> **Action item**: Please repeat the entire listing verbatim and keep the pictures out.
------------------------------
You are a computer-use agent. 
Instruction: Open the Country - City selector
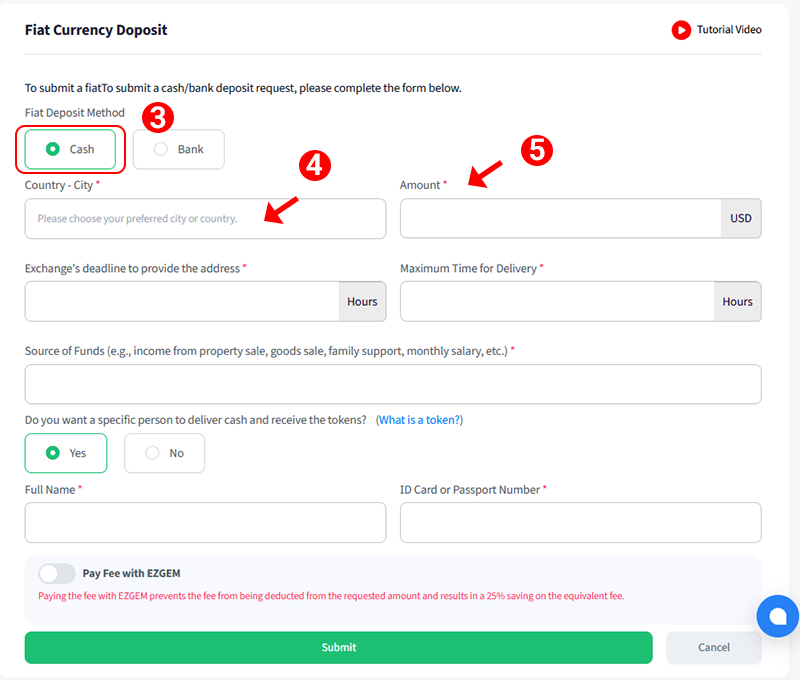[205, 219]
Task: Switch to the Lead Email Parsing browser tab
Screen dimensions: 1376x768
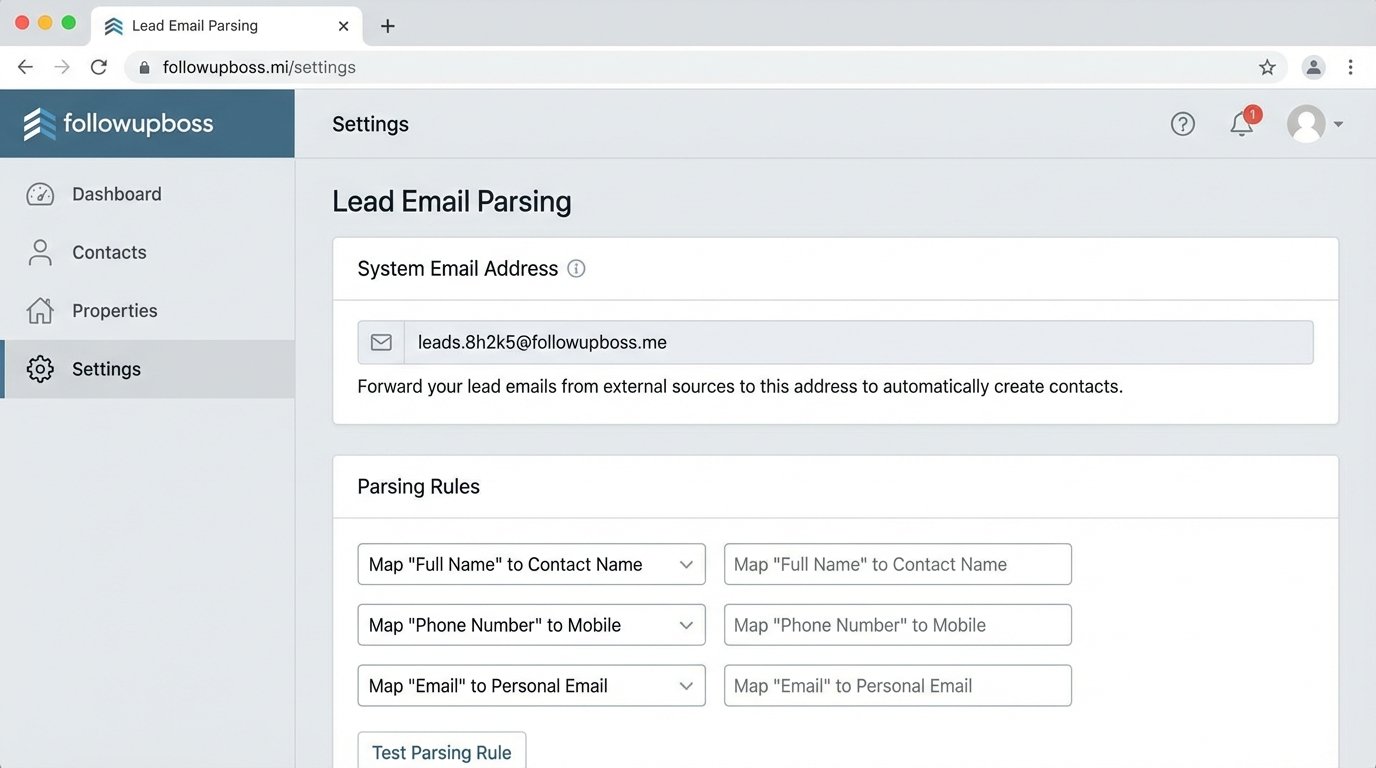Action: coord(194,25)
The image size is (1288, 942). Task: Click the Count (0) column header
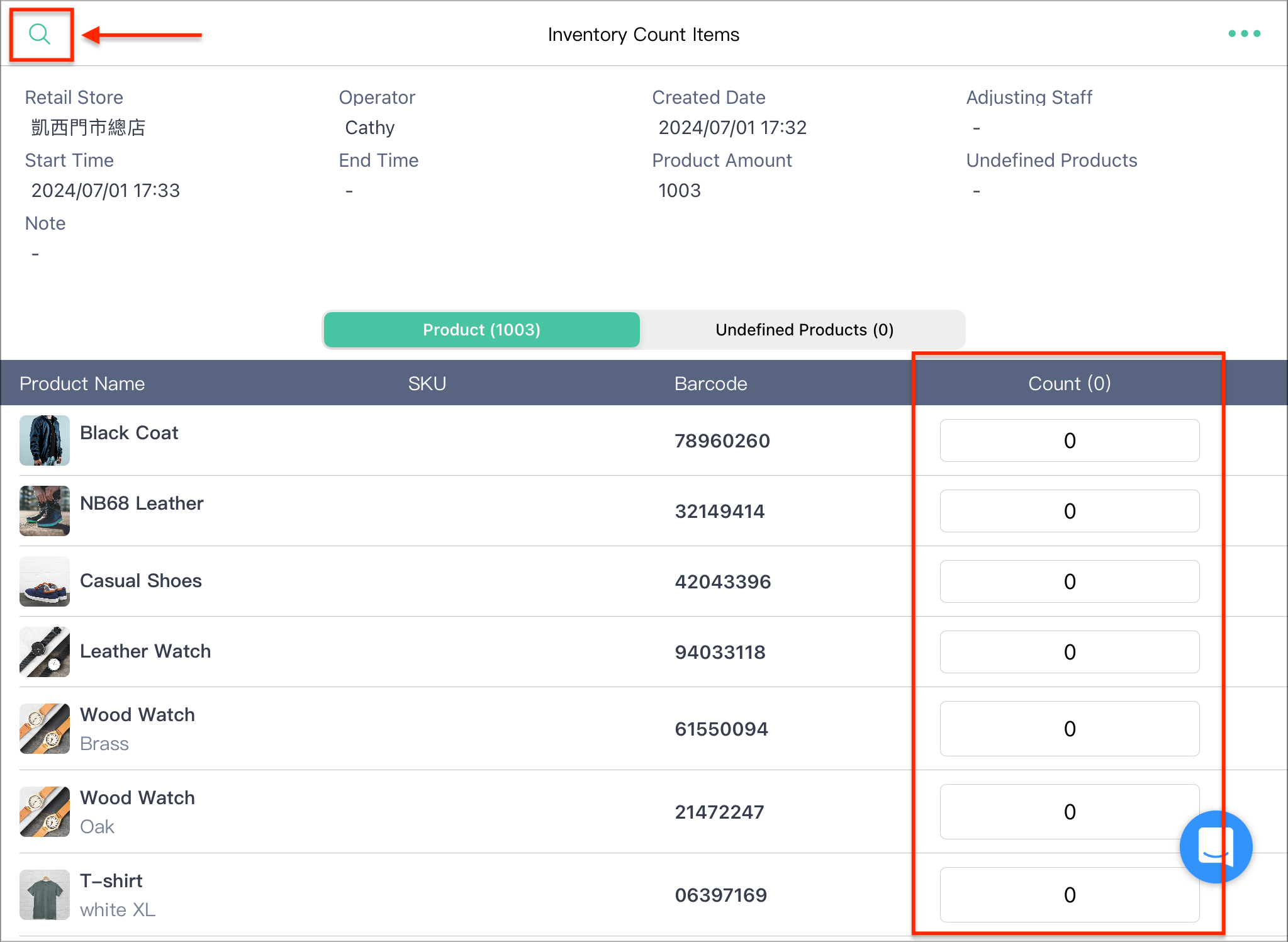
------------------------------
> **Output below**:
You are a computer-use agent. 
Instruction: Open the Country - City selector
[205, 219]
Task: Switch to the Lead Email Parsing browser tab
Screen dimensions: 1376x768
Action: coord(194,25)
The image size is (1288, 942). Task: Click the Count (0) column header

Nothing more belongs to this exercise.